Requisitos do exercício:
- a) Na listagem, troque "Portrait" por "Landscape" no trecho que vai da linha com "will click(x=467, y=242)." até a linha com "coord(538,222)", ambas incluídas. Reproduza apenas esse trecho e mantenha todo o resto inalterado.
- b) Dê continuidade ao texto sobre o discurso de Celso de Mello no STF, começando logo após a última frase.

Texto:
########
Celso de Mello fez um discurso emocionante no Supremo
O decano do Supremo Tribunal
Federal (STF), ministro Celso de Mello, aproveitou a sessão desta quinta-feira,
dia 12, que marcou a despedida da procuradora-geral da República, Raquel Dodge,
para fazer uma defesa enfática do papel do Ministério Público, que ‘não serve a
governos, a pessoas, não se subordina a partidos políticos’ e ‘não se curva à
onipotência do poder ou aos desejos daqueles que o exercem’.
Dentro do Supremo, a incisiva
fala do decano foi interpretada como um duro recado ao presidente Jair
Bolsonaro, que indicou o subprocurador-geral da República Augusto Aras para
suceder a Raquel Dodge no comando do Ministério Público Federal (MPF). Sem
disputar a lista tríplice, Aras foi visto como o candidato que melhor soube ler
os sinais de Bolsonaro quanto aos requisitos para nomeação ao cargo.
########
Dados da tarefa:
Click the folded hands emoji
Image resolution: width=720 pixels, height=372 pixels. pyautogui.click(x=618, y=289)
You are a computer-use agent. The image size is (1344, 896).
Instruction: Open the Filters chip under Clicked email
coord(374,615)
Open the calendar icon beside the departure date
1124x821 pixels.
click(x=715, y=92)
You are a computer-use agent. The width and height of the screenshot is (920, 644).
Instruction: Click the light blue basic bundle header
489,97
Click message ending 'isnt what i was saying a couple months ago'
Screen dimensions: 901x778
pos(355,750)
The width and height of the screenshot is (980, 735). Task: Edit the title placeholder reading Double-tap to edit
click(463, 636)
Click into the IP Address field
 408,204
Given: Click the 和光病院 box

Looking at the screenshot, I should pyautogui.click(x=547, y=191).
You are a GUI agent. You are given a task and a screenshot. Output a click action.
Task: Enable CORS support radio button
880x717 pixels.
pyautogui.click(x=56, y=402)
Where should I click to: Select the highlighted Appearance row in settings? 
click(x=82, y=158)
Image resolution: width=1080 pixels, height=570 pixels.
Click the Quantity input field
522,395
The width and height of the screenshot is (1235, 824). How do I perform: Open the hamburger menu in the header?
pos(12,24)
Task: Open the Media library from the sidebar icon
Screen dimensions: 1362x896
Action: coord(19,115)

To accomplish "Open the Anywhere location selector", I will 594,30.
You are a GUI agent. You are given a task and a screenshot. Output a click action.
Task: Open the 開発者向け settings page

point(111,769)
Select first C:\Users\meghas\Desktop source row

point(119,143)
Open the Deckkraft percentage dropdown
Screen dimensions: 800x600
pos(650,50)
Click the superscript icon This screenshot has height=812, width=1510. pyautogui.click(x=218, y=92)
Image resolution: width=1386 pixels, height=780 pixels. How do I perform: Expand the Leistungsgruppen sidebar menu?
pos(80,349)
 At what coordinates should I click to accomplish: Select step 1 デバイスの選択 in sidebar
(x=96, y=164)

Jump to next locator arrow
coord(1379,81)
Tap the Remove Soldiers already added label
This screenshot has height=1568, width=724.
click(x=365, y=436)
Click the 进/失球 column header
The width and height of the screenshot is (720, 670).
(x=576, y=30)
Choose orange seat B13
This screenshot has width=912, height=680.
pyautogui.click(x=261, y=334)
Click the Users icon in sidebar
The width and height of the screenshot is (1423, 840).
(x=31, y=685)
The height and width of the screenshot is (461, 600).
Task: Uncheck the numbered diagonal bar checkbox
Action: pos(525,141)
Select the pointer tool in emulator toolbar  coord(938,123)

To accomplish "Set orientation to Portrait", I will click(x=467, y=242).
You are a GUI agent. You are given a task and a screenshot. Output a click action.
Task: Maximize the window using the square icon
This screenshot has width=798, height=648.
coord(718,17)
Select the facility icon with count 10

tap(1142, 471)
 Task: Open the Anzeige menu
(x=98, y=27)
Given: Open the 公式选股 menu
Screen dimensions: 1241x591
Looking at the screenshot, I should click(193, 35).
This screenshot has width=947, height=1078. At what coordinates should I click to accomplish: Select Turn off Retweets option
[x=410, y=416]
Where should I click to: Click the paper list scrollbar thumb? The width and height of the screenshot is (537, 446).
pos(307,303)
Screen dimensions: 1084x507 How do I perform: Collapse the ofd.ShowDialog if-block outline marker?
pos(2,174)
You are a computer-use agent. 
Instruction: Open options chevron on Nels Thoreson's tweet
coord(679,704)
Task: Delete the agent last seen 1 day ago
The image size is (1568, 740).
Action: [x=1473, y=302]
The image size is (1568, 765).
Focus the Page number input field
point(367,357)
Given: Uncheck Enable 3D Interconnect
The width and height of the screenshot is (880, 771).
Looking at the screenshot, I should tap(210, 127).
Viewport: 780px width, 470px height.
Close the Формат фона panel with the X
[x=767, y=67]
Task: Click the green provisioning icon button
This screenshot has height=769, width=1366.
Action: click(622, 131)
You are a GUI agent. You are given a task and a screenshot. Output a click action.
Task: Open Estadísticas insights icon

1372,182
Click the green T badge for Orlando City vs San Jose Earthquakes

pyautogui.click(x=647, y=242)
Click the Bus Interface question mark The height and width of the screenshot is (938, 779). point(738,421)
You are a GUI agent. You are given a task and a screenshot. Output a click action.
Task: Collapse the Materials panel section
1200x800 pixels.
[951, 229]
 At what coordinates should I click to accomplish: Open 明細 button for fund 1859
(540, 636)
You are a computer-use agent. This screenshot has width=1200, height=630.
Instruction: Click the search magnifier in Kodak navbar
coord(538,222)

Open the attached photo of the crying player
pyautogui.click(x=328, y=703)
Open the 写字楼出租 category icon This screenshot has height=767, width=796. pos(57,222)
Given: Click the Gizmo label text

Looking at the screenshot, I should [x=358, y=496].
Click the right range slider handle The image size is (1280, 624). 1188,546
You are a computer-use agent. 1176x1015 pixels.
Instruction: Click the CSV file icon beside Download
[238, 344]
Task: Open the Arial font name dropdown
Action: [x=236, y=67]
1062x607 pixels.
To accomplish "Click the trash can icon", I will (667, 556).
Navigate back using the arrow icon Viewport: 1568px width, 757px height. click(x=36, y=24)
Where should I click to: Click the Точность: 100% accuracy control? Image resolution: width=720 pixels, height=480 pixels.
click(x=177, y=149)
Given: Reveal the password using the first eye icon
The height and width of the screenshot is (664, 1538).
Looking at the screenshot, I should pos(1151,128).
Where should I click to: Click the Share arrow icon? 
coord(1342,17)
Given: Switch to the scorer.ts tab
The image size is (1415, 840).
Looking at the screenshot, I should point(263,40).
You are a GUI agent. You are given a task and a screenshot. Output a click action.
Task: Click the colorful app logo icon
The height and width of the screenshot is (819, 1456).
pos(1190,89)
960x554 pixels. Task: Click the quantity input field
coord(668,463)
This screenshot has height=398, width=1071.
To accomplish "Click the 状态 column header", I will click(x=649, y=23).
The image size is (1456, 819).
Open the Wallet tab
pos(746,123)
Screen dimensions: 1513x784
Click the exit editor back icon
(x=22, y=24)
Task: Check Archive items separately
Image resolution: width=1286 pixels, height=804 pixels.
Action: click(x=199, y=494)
########
Respostas:
- a)
To accomplish "Set orientation to Landscape", I will click(x=467, y=242).
You are a GUI agent. You are given a task and a screenshot. Output a click action.
Task: Maximize the window using the square icon
This screenshot has width=798, height=648.
coord(718,17)
Select the facility icon with count 10

tap(1142, 471)
 Task: Open the Anzeige menu
(x=98, y=27)
Given: Open the 公式选股 menu
Screen dimensions: 1241x591
Looking at the screenshot, I should click(193, 35).
This screenshot has width=947, height=1078. At what coordinates should I click to accomplish: Select Turn off Retweets option
[x=410, y=416]
Where should I click to: Click the paper list scrollbar thumb? The width and height of the screenshot is (537, 446).
pos(307,303)
Screen dimensions: 1084x507 How do I perform: Collapse the ofd.ShowDialog if-block outline marker?
pos(2,174)
You are a computer-use agent. 
Instruction: Open options chevron on Nels Thoreson's tweet
coord(679,704)
Task: Delete the agent last seen 1 day ago
The image size is (1568, 740).
Action: [x=1473, y=302]
The image size is (1568, 765).
Focus the Page number input field
point(367,357)
Given: Uncheck Enable 3D Interconnect
The width and height of the screenshot is (880, 771).
Looking at the screenshot, I should tap(210, 127).
Viewport: 780px width, 470px height.
Close the Формат фона panel with the X
[x=767, y=67]
Task: Click the green provisioning icon button
This screenshot has height=769, width=1366.
Action: click(622, 131)
You are a GUI agent. You are given a task and a screenshot. Output a click action.
Task: Open Estadísticas insights icon

1372,182
Click the green T badge for Orlando City vs San Jose Earthquakes

pyautogui.click(x=647, y=242)
Click the Bus Interface question mark The height and width of the screenshot is (938, 779). point(738,421)
You are a GUI agent. You are given a task and a screenshot. Output a click action.
Task: Collapse the Materials panel section
1200x800 pixels.
[951, 229]
 At what coordinates should I click to accomplish: Open 明細 button for fund 1859
(540, 636)
You are a computer-use agent. This screenshot has width=1200, height=630.
Instruction: Click the search magnifier in Kodak navbar
coord(538,222)

- b)
Bolsonaro já disse que quer um
novo PGR que não seja “radical na questão ambiental”, nem que aja como um
“xiita”, nem “atrapalhe” projetos de infraestrutura, sendo “alinhado” com o
Brasil. O nome de Aras ainda depende de aprovação do Senado.
Independência – “O Ministério Público
não serve a governos, não serve a pessoas, não serve a grupos ideológicos, não
se subordina a partidos políticos, não se curva à onipotência do poder ou aos
desejos daqueles que o exercem, não importando a elevadíssima posição que tais
autoridades podem ostentar na hierarquia da República”, discursou Celso de
Mello, sem citar nomes, na abertura da sessão plenária desta quinta-feira do
Supremo.
“O Ministério Público também
não deve ser o representante servil da vontade unipessoal de quem quer seja, ou
instrumento de concretização de práticas ofensivas aos direitos básicos das
minorias, quaisquer que elas sejam, sob pena de o Ministério Público se mostrar
infiel a uma de suas mais expressivas funções, que é, segundo o que diz a
própria Constituição Federal, a de defender a plenitude do regime democrático”,
completou o decano.
Posicionamento – Desde que Bolsonaro assumiu o
comando do Palácio do Planalto, Celso de Mello tornou-se um dos principais
defensores de direitos de minorias e da liberdade de expressão dentro da Corte.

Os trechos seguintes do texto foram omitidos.